*TEXT UNDER STUDY:*
-=-=-=-=-
But in True Detective executive producer Nic Pizzolatto’s world of urbane crime and corruption, everyone’s playing a part, making greater Los Angeles the perfect symbol and setting for their stories. Frank’s wife Jordan (Kelly Reilly) assures her husband that power suits him, even though he can’t stop second-guessing the venue he rented out to pitch city muckety-mucks on a high-speed California rail system, à la the East Coast’s Acela Express (or, if you prefer, Campbell Scott’s Seattle Supertrain from Singles). Meanwhile, highway motorcycle patrolman Paul Woodrugh’s (Taylor Kitsch’s) girlfriend thinks he’s a perma-erect macho man with irresistible mystique, when in reality, he needs half an hour in the bathroom and some Viagra to get hard and considers suicide after his boss puts him on administrative leave. (Dudes and their bikes.) Even Vinci city manager Ben Caspere, who’s supposed to be the credible face of Frank’s light-rail presentation, has gone missing, leading Velcoro and his partner Teague Dixon (W. Earl Brown) on an investigation that uncovers Caspere’s apparent predilection for extreme sexual kink. (Whatever floats your weird naked lady in a bowl of milk.)

And Salon’s Sonia Sariya notices that the show still has masculinity on its mind:

All the male characters in “The Western Book Of The Dead” struggle with different expressions of impotence—which might well compare to Pizzolatto’s own feelings of impotence, or might just be a smart-bro homage to the original smart bro, Ernest Hemingway. 15 minutes in, the episode offers up sex workers clad in the silly trappings of male fantasy—fishnets, plastic high heels, neon wigs. A few minutes later, Colin Farrell’s character Ray Velcoro walks with his partner into a missing man’s apartment, only to find it chock-full of dildos—strewn on the counters, literally, next to erotic paintings of women and a view of a naked woman bathing in a vat of milk. It’s exaggerated to the point of absurdity—an elaborate “f— you” to viewers of the show who found “True Detective”’s first season a little to self-consciously obsessed with sex, a little too indulgent of male feelings. Lest we have any doubts about Pizzolatto’s feelings towards the press, drunk and unstable Ray puts on a ski mask and beats the s— out of a senior staff writer that is too critical of a major business deal headed by Vince Vaughn’s Frank Semyon, a criminal boss trying to go legitimate. That’s a stance reflected in how all of our characters respond to criticism in just the first hour: Rachel McAdams’ tough cop Ani barely restrains murderous rage towards her “prick” father; Taylor Kitsch’s Paul Woodrugh responds to a formal reprimand by asking sharp questions about the hierarchy above him (when not getting dangerously self-destructive); and Ray, in the first few minutes, says with unearned swagger to a family lawyer: “I welcome judgment.” There are parts of this show that could be subtle, but this isn’t one of them.
-=-=-=-=-
*TASKS TO PERFORM:*
A. In the True Detective text, why is greater Los Angeles called the perfect symbol and setting for the characters' stories? Answer in one to three sentences.
B. Please extend the True Detective text, starting after its final sentence.

*RECORDED INFORMATION:*
-=-=-=-=-
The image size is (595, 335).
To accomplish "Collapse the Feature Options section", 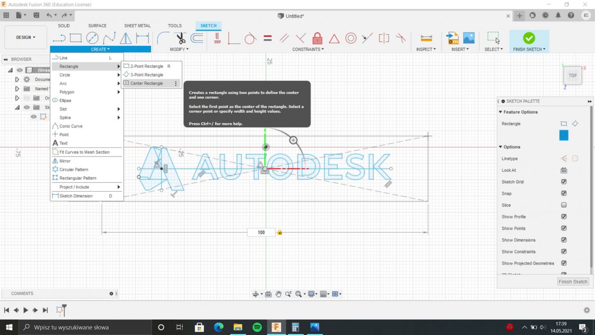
-=-=-=-=-
*ANSWER LIST:*
A. In Nic Pizzolatto's world of urbane crime and corruption, everyone is playing a part. That is what makes greater Los Angeles the perfect symbol and setting for their stories.

B.
So perhaps it’s an indication of the power of admittedly toxic expressions of masculinity that this first episode back, while confusing, is reliably captivating; the landscape of bombed-out industrial suburbia is a concrete playground of corruption, the betrayal of the promise of the American frontier. “True Detective”’s roots are in pulp, in noir; each scene in “The Western Book Of The Dead” would fit into a grim, darkly inked comic book, complete with men in suits, mostly naked women, and the graven lines on the faces of the protagonists, who we are unsubtly informed have Seen Too Much. And this has always been “True Detective”’s strength: The ability to make romance out of the mundane stuff of everyday life, the power to enact man’s struggle for meaning onto the landscape of suburbia.